(Saved entries)
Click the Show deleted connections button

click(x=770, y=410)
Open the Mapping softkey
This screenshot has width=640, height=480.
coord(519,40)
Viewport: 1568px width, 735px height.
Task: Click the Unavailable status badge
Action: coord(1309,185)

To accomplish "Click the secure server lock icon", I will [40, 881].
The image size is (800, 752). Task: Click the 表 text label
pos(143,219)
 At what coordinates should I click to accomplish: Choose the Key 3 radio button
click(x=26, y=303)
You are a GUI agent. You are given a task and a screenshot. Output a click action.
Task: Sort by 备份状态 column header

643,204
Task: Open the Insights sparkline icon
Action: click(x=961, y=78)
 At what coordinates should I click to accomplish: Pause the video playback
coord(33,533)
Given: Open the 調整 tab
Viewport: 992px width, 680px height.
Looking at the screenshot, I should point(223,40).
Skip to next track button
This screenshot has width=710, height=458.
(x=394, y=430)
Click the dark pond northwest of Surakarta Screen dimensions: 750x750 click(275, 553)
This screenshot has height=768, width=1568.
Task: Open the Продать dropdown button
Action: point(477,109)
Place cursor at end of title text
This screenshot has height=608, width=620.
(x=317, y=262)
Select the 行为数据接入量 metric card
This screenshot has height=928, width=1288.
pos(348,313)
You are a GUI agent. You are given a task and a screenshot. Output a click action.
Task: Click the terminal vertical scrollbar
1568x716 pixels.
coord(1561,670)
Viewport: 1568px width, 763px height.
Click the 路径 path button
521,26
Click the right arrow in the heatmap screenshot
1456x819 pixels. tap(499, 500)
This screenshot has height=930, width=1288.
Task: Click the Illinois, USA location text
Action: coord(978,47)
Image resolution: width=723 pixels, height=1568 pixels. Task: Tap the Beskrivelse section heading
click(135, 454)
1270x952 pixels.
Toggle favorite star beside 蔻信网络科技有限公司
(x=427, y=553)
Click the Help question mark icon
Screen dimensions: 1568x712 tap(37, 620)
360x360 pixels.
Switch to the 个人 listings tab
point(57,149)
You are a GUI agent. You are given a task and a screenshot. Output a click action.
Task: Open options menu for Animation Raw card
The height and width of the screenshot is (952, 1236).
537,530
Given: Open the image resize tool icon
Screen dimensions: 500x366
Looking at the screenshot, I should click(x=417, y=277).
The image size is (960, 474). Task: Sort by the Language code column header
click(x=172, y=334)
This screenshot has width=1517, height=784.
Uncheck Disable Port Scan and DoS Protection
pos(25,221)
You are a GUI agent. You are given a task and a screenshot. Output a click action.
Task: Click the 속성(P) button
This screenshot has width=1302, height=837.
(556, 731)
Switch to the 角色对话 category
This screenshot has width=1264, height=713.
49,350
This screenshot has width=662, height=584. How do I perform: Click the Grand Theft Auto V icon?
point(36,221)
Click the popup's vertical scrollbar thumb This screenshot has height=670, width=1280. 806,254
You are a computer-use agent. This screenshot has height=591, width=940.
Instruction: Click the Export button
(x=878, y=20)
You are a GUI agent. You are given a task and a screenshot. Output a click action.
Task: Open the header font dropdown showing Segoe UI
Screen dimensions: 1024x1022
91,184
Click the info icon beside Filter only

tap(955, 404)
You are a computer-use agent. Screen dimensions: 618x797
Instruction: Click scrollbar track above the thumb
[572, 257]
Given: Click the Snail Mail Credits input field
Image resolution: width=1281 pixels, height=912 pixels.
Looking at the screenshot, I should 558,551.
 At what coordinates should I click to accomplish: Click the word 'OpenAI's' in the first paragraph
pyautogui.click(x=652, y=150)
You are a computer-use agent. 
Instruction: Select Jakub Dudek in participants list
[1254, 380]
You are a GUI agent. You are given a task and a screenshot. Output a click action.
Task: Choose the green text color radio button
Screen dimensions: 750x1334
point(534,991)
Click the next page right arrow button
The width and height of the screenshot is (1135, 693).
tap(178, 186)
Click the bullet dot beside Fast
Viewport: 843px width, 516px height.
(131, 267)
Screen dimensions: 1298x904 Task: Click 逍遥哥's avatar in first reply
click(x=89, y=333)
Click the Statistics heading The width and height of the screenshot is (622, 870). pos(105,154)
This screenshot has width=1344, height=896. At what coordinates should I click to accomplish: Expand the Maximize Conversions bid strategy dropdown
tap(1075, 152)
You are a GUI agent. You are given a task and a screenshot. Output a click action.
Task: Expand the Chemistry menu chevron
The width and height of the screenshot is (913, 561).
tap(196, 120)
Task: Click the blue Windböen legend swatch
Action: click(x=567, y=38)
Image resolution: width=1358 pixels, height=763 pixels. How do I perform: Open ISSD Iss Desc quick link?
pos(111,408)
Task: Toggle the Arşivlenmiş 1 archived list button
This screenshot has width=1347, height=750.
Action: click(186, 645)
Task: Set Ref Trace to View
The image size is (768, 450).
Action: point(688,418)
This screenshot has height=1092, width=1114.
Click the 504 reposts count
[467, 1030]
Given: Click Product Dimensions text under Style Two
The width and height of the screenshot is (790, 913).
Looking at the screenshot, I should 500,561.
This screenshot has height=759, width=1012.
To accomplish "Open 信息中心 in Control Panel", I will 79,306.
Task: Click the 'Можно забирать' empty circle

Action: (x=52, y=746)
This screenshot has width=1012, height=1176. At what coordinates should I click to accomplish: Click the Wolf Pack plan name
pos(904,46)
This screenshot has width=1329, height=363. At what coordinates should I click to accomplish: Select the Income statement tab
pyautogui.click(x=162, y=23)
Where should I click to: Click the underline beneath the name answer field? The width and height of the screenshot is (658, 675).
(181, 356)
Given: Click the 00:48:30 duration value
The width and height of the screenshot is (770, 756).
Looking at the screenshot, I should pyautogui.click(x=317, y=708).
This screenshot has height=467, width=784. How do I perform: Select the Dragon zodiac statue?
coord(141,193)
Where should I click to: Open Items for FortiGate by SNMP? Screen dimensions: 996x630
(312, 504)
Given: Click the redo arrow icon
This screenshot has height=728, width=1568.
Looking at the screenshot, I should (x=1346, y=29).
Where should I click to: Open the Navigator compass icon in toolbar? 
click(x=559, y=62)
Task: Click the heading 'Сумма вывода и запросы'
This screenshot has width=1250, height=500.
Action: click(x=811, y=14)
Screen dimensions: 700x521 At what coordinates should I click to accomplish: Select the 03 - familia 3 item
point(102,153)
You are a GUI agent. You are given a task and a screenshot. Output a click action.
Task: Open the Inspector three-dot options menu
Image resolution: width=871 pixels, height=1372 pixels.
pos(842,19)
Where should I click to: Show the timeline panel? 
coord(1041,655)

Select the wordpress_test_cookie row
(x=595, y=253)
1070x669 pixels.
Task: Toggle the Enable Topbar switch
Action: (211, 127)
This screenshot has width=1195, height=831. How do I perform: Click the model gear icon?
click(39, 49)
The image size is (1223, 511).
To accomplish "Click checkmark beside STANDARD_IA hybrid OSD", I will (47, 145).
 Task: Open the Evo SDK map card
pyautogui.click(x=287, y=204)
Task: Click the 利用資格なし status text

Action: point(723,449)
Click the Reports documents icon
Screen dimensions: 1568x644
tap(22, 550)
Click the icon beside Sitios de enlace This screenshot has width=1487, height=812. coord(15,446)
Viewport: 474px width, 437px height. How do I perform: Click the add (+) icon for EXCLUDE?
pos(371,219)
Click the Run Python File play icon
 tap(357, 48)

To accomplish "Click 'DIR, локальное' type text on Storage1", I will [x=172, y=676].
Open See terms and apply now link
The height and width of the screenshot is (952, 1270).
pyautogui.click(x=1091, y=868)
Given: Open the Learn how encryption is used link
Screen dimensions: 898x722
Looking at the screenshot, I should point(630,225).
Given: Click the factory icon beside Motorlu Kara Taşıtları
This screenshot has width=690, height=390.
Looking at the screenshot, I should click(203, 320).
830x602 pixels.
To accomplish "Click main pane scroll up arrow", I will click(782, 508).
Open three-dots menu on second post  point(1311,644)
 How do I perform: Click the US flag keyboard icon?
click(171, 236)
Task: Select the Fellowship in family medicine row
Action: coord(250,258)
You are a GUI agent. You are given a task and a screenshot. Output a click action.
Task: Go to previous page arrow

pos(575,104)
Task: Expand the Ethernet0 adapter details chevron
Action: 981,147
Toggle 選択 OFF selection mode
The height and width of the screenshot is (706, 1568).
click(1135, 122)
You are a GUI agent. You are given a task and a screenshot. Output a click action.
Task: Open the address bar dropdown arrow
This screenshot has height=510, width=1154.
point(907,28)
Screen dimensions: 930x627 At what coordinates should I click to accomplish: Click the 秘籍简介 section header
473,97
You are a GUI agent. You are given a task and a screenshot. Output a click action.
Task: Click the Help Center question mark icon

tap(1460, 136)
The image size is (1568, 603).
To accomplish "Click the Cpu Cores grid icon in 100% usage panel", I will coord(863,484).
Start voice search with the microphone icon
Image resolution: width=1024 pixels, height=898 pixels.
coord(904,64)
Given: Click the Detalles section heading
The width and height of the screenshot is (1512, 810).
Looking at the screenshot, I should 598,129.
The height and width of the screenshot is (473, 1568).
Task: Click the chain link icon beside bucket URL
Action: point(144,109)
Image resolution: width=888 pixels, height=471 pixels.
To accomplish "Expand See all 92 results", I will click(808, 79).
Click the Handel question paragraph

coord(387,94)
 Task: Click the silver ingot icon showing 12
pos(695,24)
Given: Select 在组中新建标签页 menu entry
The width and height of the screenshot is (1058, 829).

PROBLEM STATEMENT
Your answer should be one number: how many lines above contain "vertical".

ANSWER TO THIS PROBLEM
2